Asking doctors — instead of courts — to resolve disputed medical claims could save millions of dollars for Florida’s workers’ compensation system, Florida TaxWatch said Tuesday.
The nonpartisan government watchdog proposed emulating California’s independent medical review (IMR) process, which steers such disputes to “appropriately qualified, independent medical professionals” rather than compensation judges or trial courts.
The system could reduce the time needed to resolve such disputes from an average of 231 days to about 30, judging by California’s experience, TaxWatch said in an analysis.
Additionally, it could reduce litigation costs by $22.6 million and attorney fees — which during the 2016-17 fiscal year surpassed $439 million.
The state could scale back or even get rid of its Office of the Judges of Compensation Claims and its 31 administrative judges, now budgeted at $13.3 million per year.

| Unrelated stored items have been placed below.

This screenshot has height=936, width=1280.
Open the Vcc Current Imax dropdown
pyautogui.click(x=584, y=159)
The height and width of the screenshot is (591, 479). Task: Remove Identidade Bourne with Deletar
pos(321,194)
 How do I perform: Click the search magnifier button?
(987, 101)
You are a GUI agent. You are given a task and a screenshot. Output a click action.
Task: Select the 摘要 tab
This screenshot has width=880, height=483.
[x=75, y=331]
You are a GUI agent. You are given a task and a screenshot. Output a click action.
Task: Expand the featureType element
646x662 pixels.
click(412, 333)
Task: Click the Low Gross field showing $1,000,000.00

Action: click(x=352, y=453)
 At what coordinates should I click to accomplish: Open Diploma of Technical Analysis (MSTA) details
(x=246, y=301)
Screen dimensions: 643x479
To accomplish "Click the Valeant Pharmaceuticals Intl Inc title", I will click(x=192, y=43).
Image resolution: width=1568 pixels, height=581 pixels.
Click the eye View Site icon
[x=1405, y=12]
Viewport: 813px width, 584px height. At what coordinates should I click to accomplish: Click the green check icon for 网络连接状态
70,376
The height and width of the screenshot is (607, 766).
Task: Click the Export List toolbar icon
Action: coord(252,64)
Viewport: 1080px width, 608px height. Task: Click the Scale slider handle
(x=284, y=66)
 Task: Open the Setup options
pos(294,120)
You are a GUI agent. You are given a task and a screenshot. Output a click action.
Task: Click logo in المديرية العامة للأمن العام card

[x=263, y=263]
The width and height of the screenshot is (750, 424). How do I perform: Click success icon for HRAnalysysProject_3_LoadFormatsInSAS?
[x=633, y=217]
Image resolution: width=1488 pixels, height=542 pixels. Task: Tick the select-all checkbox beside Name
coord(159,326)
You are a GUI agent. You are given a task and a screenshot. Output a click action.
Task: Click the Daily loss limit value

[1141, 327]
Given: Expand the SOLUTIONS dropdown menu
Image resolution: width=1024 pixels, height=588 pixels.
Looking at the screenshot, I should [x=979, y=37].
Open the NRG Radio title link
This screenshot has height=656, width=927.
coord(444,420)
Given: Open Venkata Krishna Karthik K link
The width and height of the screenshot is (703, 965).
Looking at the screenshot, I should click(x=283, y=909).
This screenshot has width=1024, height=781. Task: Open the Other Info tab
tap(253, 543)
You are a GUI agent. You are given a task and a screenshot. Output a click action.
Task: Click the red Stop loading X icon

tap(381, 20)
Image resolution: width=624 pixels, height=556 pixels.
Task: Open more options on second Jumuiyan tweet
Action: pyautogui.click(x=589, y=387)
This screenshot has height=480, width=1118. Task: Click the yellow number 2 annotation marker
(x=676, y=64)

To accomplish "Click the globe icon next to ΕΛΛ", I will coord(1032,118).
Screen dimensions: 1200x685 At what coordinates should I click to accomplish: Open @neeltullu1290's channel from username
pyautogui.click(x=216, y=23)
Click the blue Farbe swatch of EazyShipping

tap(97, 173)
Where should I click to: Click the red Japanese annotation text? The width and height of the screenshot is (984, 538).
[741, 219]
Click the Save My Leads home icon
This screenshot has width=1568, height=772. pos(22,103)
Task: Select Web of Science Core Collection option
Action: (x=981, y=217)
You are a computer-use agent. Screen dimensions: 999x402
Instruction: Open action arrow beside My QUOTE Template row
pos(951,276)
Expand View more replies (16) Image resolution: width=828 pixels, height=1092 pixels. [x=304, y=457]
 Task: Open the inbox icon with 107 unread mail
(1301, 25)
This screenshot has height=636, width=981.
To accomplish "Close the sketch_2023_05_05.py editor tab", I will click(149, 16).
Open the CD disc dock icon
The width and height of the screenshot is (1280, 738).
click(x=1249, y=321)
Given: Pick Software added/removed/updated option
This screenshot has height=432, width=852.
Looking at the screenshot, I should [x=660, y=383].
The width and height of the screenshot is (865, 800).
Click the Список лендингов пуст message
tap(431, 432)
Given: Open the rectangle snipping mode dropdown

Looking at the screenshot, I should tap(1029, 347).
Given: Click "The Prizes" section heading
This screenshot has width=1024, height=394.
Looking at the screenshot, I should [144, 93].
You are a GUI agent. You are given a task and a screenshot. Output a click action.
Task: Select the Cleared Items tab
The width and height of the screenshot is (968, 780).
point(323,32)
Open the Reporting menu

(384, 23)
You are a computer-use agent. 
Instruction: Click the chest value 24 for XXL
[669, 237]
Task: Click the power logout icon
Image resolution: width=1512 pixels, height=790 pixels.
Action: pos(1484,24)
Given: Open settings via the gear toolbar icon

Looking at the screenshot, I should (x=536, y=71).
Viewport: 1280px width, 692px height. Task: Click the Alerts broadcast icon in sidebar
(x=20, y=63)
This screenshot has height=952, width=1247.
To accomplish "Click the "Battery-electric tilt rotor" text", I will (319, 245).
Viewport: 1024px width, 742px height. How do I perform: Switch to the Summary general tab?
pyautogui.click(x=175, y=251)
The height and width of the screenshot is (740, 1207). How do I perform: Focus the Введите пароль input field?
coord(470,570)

And, in California, the system produced reductions in opioid prescriptions and doses.
“Florida TaxWatch thinks IMR is worthy of consideration by the Legislature as a way to keep down Florida’s rising workers’ compensation costs,” the study concludes.
“Workers’ compensation is a critical safety net to protect Florida businesses and families,” TaxWatch President and CEO Dominic Calabro said in a written statement.
“If the state policymakers want to continue to grow Florida’s economy, it is imperative that the Legislature take the IMR process into consideration.”
Workers’ compensation premiums have been declining in Florida, following a 14.5 percent increase in 2016. Still, business and insurance interests, and the state Office of Insurance Regulation fret that Florida Supreme Court rulings liberalizing benefits and access to attorneys bode ill in the long term.
According to TaxWatch, the system was the brainchild of Maximus Federal Services Inc., which handles Medicare appeals and other insurance services and which administers the system for California.
Any disputed claim goes to an “expert physician reviewer,” who has 30 days to render a decision. During 2016, these doctors upheld treatment denials 91.6 percent of the time. In 2017, the rate was 91.2 percent and, during the first half of 2018, it was 90.1 percent.
Some 30 percent of the reviewed cases during 2016 involved opioid prescriptions, and the doctors approved access to these drugs only 9.5 percent of the time.
“In addition, treatment providers who consistently prescribe opioids contrary to the established best practices governing the use of opioids run a greater risk of identification as a result of IMR,” the TaxWatch analysis says.